"We went to the Moon as technicians; we returned as humanitarians." --Edgar Mitchell

"We came all this way to explore the moon, and the most important thing is that we discovered the earth." --William Anders

Tuesday, February 5, 2013


This week, I went into the Mitchell Library on campus and walked around the Current Publications section. The article I chose was from the AIAA's Journal of Spacecraft and Rockets, which means that it's a bit more technical than the last article I chose. It was definitely more brutal. First paragraph, and I learn a new word: rovibronic. I'm still not entirely certain what that means.

The article that I chose was "Absolute Radiation Measurement in Venus and Mars Entry Condition" by Brett A. Cruden, Dinesh Praghu, and Ramon Martinez. It can be found in the November-December 2012 issue of the Journal of Spacecraft and Rockets (Volume 49, Number 6). Picking this article might have been a mistake. From what I understand, because the composition of different planetary atmospheres is different, this results in different levels of radiative heating. Previously, it was mostly convective heating that was mostly predicted, but the size and speed of the entering body (....) can make this less accurate.

Now, I've taken optics and chemistry, and I understand that different chemicals and elements emit different spectral lines. I understand that as you heat things up, they emit blackbody radiation. Basically, we're all glowing due to our heat. This paper explored how the velocity and pressure caused the different elements and chemicals in the atmosphere to glow. Essentially, as the body moves at different speeds through the atmosphere, it "triggers" different elements to emit radiation that can be detected through these spectral lines. This is in addition to the blackbody radiation that occurs from the heating up of the gasses. I think.

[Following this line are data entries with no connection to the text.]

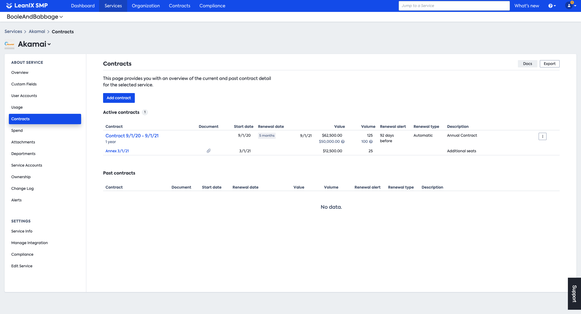Image resolution: width=581 pixels, height=314 pixels.
Task: Click the Akamai service logo
Action: tap(9, 44)
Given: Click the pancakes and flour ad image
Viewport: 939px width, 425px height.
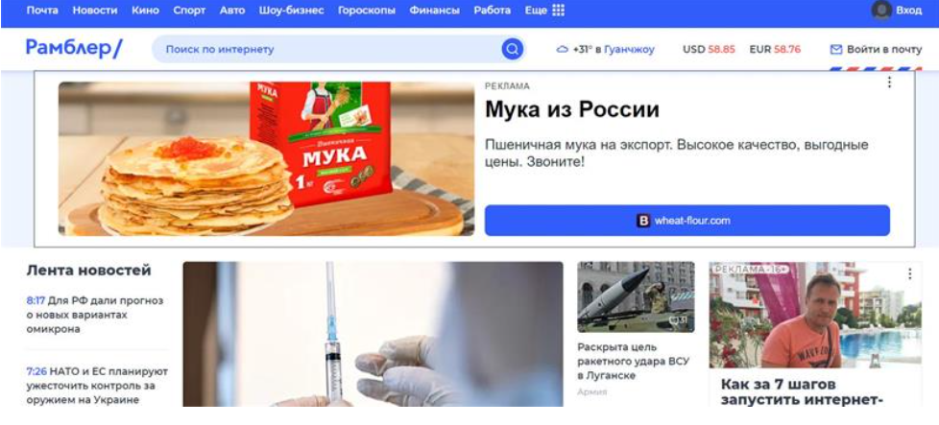Looking at the screenshot, I should [267, 158].
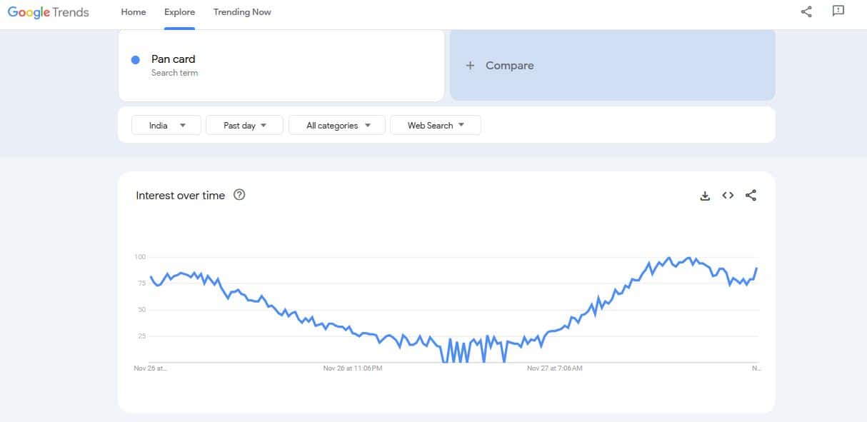The image size is (867, 422).
Task: Click the plus icon in Compare box
Action: [470, 66]
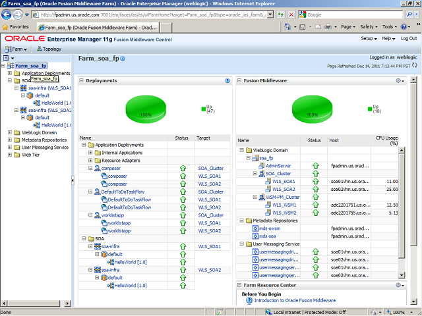
Task: Open the Farm Resource Center gear menu
Action: [x=400, y=285]
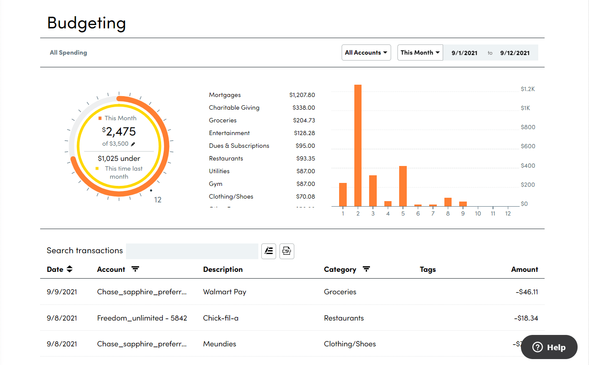Image resolution: width=589 pixels, height=365 pixels.
Task: Expand the All Accounts dropdown
Action: 366,53
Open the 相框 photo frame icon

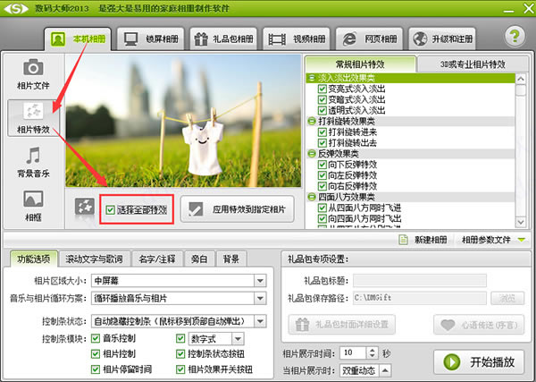click(32, 203)
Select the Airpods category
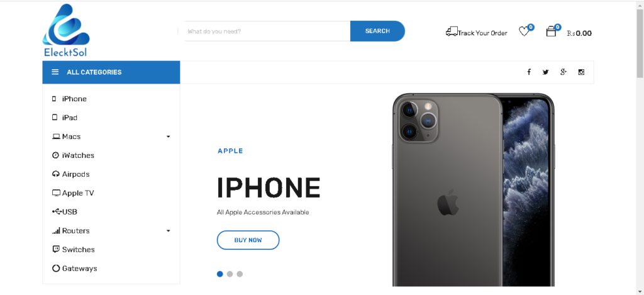Image resolution: width=644 pixels, height=295 pixels. (75, 174)
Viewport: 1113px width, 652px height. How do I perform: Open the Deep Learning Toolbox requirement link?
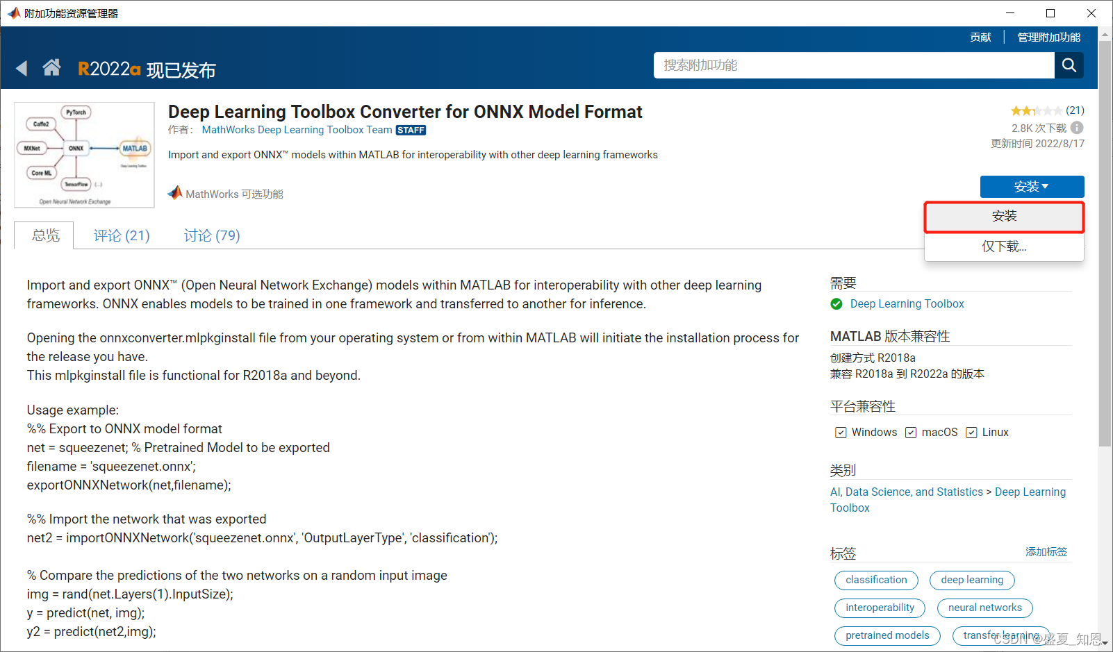click(x=907, y=303)
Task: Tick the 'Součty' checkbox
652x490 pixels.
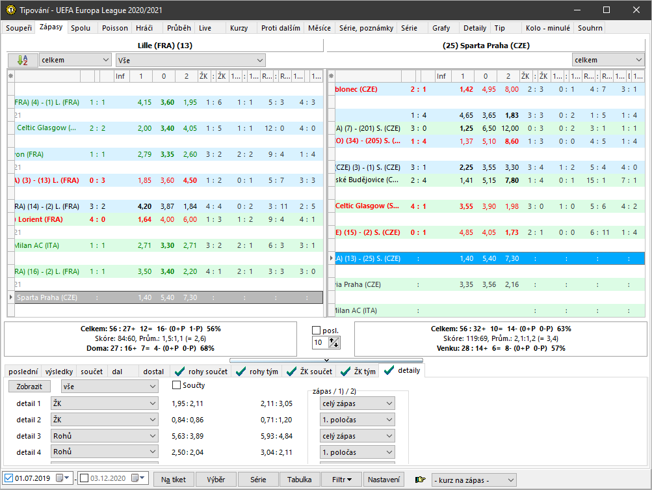Action: tap(177, 385)
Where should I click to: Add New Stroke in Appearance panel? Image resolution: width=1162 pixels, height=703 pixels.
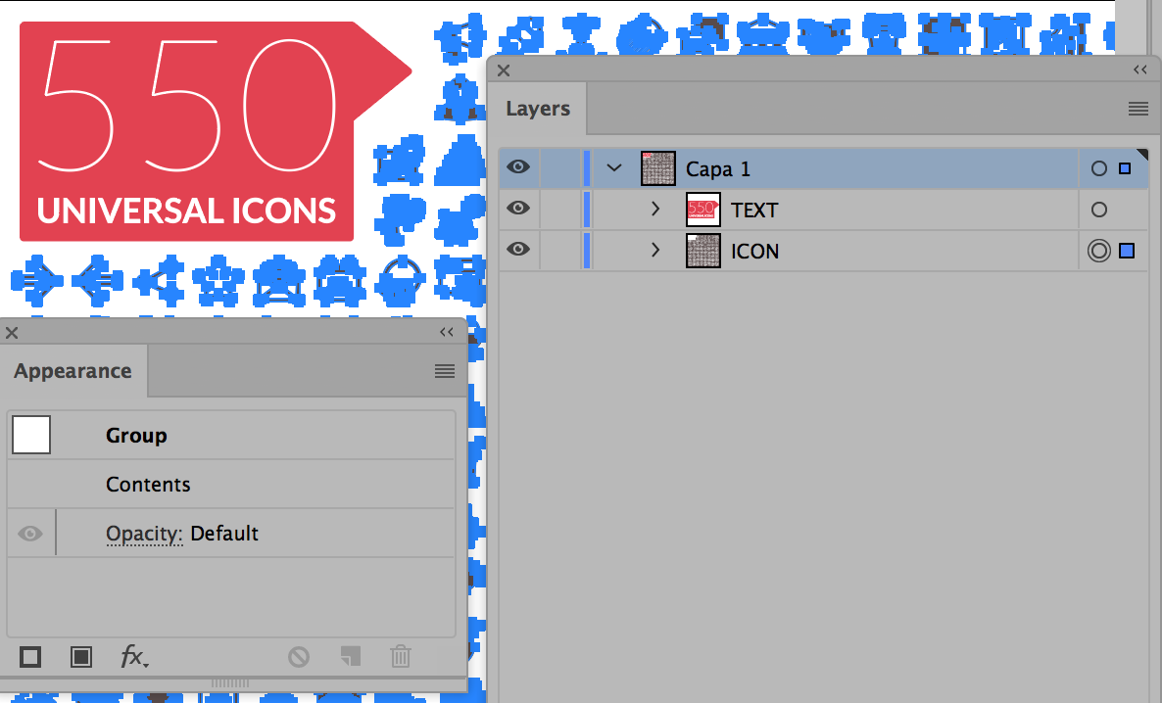click(30, 656)
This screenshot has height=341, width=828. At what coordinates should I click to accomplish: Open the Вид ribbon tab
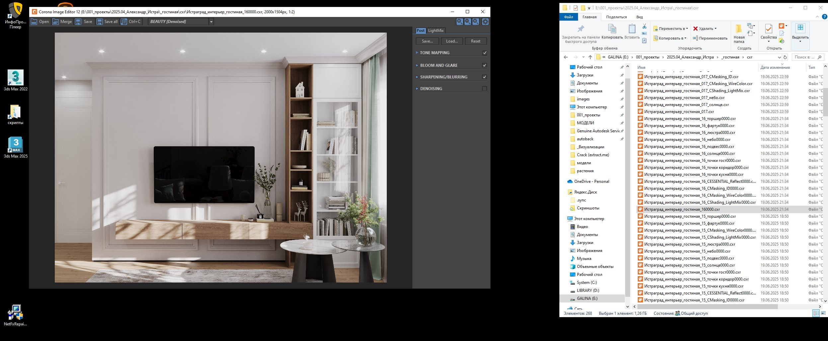coord(639,17)
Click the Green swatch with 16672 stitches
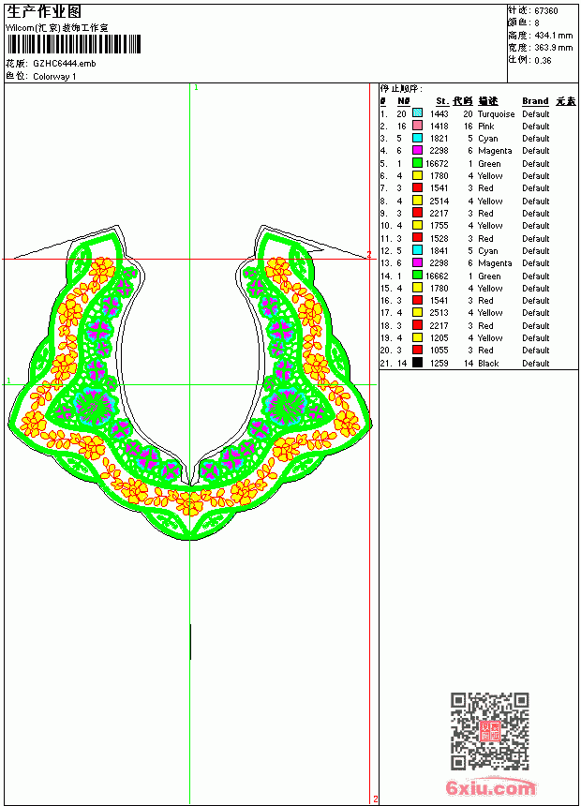581x806 pixels. (418, 163)
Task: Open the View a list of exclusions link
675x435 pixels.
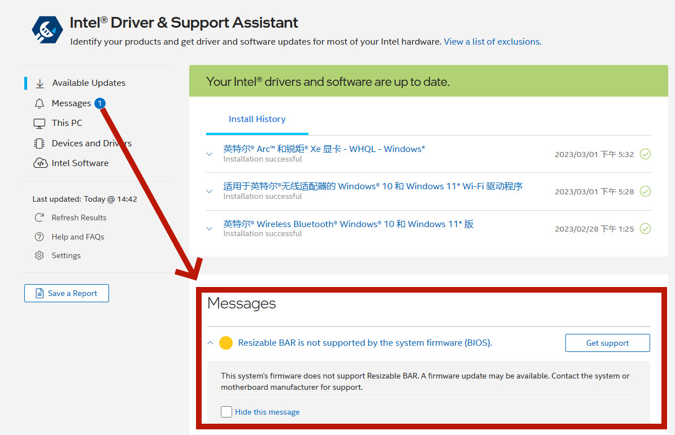Action: [x=491, y=42]
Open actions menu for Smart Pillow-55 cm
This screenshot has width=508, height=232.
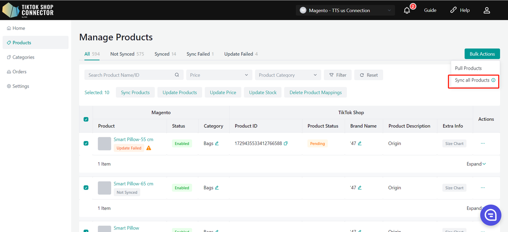pos(483,143)
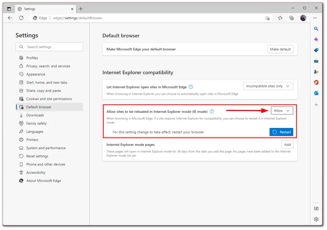Screen dimensions: 327x230
Task: Open Discover with the sparkles sidebar icon
Action: pos(316,39)
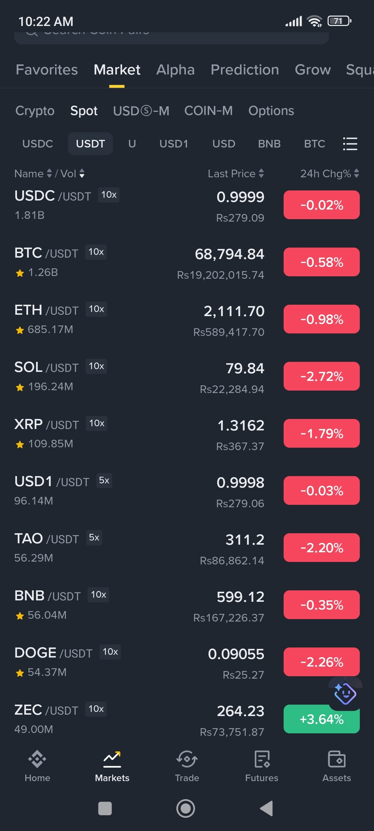This screenshot has width=374, height=831.
Task: Tap the Android back navigation button
Action: point(267,808)
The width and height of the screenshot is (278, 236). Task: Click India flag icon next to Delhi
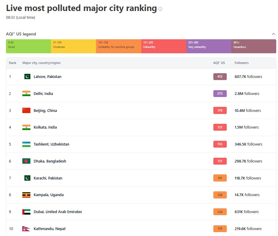(x=26, y=93)
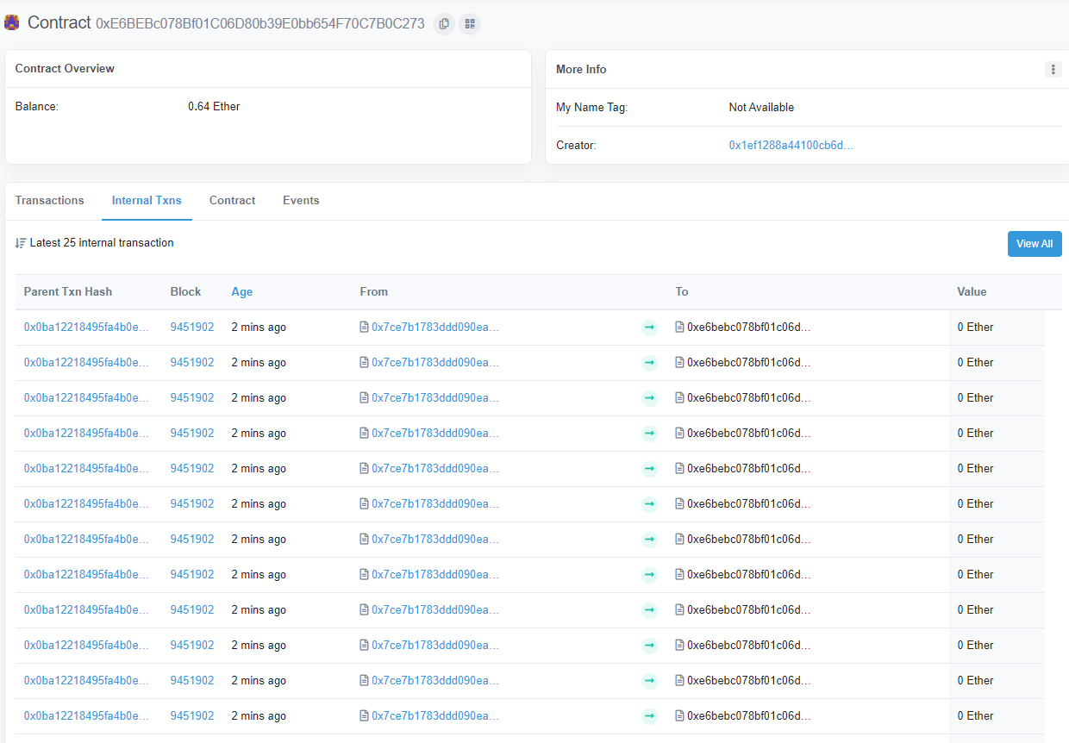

Part of what this paper was trying to establish, however, was whether the software that they had been working on (at NASA Ames) would be an effective model/tool for predicting the radiance that would happen from planetary entry. The authors decided that not only did this software need work, but that the experimental methods needed to be refined. This part was the take-home lesson for me. Even though these guys are spending their entire work week doing research and working with million-dollar pieces of equipment, at the end of the day they still produce an article that explains how they can be better. It might be good to keep that in mind.